◆ **Work required**
What is needed is an exact copy of the lines in the entries below from the one holding "Task: Open Project Explorer view" through the one holding "Task: Remove the", pictures excluded.

◆ **Dataset excerpts**

=== Begin Enclosure ===

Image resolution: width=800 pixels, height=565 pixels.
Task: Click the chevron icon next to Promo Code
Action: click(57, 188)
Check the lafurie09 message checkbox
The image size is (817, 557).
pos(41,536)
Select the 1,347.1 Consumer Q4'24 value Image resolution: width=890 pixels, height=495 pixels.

=== End Enclosure ===
=== Begin Enclosure ===

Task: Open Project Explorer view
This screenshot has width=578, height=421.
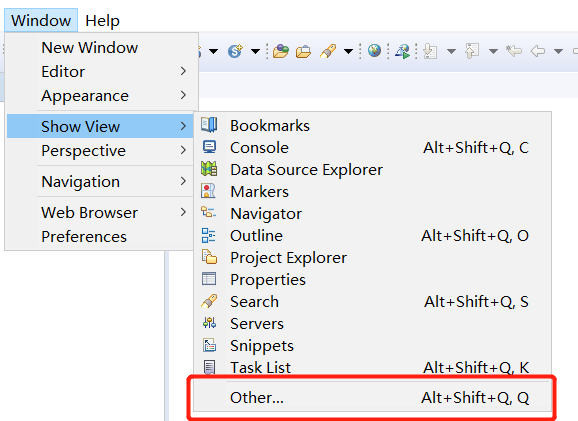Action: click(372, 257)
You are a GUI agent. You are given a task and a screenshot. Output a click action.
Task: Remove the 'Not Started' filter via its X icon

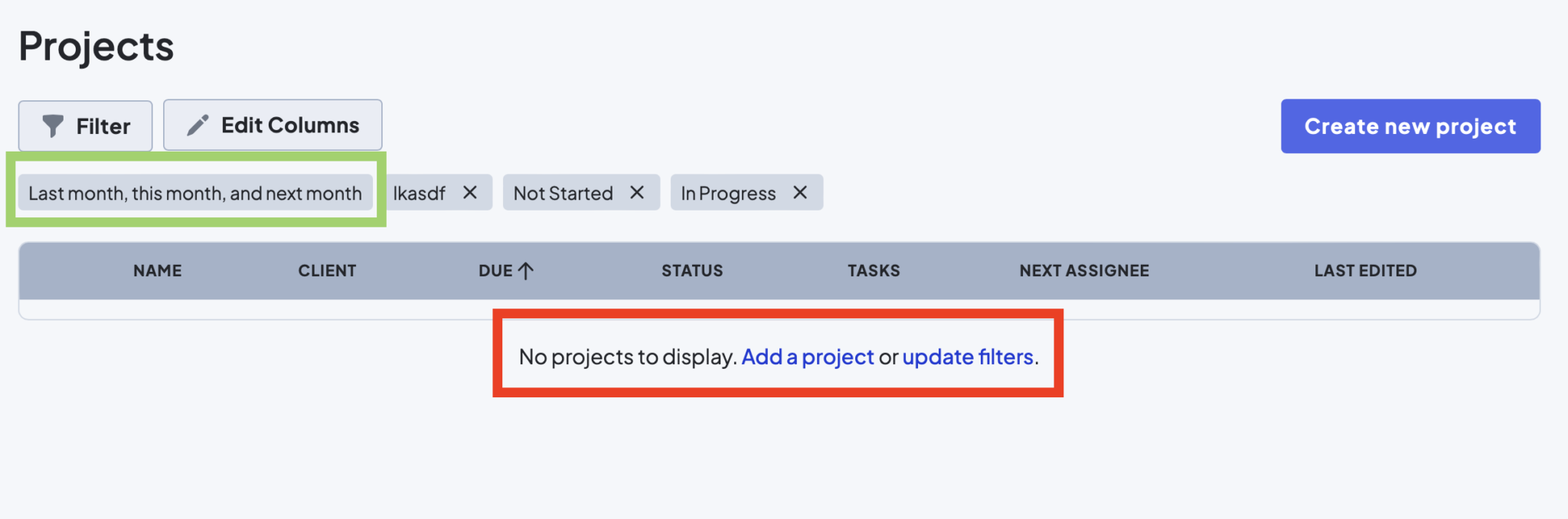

=== End Enclosure ===

◆ **Result for this exercise**
Task: Open Project Explorer view
This screenshot has width=578, height=421.
Action: click(372, 257)
You are a GUI agent. You are given a task and a screenshot. Output a click action.
Task: Remove the 'Not Started' filter via its X icon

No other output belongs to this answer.